#### Work request
Transcribe the entire listing exactly.
Source information START
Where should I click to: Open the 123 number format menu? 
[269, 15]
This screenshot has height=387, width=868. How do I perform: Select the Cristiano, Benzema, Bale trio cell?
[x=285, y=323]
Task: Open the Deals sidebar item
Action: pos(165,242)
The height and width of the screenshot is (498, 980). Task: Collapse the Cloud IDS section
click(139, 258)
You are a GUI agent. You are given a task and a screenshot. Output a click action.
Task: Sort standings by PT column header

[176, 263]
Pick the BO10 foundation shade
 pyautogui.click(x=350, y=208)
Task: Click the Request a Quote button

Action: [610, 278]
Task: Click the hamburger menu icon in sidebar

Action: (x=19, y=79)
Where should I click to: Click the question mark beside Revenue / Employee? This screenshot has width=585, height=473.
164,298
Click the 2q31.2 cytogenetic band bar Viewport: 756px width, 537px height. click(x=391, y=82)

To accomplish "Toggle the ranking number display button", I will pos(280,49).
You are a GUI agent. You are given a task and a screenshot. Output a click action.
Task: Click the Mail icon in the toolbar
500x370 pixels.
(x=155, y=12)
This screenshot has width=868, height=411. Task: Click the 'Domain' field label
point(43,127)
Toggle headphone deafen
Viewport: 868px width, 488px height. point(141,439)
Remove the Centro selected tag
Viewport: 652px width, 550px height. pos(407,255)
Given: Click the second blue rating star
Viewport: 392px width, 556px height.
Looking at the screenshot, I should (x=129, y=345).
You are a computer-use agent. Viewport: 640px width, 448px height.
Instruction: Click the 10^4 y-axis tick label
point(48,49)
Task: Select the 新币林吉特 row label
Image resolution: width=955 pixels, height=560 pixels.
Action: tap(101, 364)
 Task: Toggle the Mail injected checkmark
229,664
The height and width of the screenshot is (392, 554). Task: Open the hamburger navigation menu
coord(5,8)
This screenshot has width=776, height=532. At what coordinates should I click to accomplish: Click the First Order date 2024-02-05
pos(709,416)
Source information END
#### Completed task
Where should I click to: Open the 123 number format menu? 
[269, 15]
This screenshot has height=387, width=868. How do I perform: Select the Cristiano, Benzema, Bale trio cell?
[x=285, y=323]
Task: Open the Deals sidebar item
Action: pos(165,242)
The height and width of the screenshot is (498, 980). Task: Collapse the Cloud IDS section
click(139, 258)
You are a GUI agent. You are given a task and a screenshot. Output a click action.
Task: Sort standings by PT column header

[176, 263]
Pick the BO10 foundation shade
 pyautogui.click(x=350, y=208)
Task: Click the Request a Quote button

Action: [610, 278]
Task: Click the hamburger menu icon in sidebar

Action: (x=19, y=79)
Where should I click to: Click the question mark beside Revenue / Employee? This screenshot has width=585, height=473.
164,298
Click the 2q31.2 cytogenetic band bar Viewport: 756px width, 537px height. click(x=391, y=82)

To accomplish "Toggle the ranking number display button", I will pos(280,49).
You are a GUI agent. You are given a task and a screenshot. Output a click action.
Task: Click the Mail icon in the toolbar
500x370 pixels.
(x=155, y=12)
This screenshot has width=868, height=411. Task: Click the 'Domain' field label
point(43,127)
Toggle headphone deafen
Viewport: 868px width, 488px height. point(141,439)
Remove the Centro selected tag
Viewport: 652px width, 550px height. pos(407,255)
Given: Click the second blue rating star
Viewport: 392px width, 556px height.
Looking at the screenshot, I should (x=129, y=345).
You are a computer-use agent. Viewport: 640px width, 448px height.
Instruction: Click the 10^4 y-axis tick label
point(48,49)
Task: Select the 新币林吉特 row label
Image resolution: width=955 pixels, height=560 pixels.
Action: tap(101, 364)
 Task: Toggle the Mail injected checkmark
229,664
The height and width of the screenshot is (392, 554). Task: Open the hamburger navigation menu
coord(5,8)
This screenshot has width=776, height=532. At what coordinates should I click to accomplish: Click the First Order date 2024-02-05
pos(709,416)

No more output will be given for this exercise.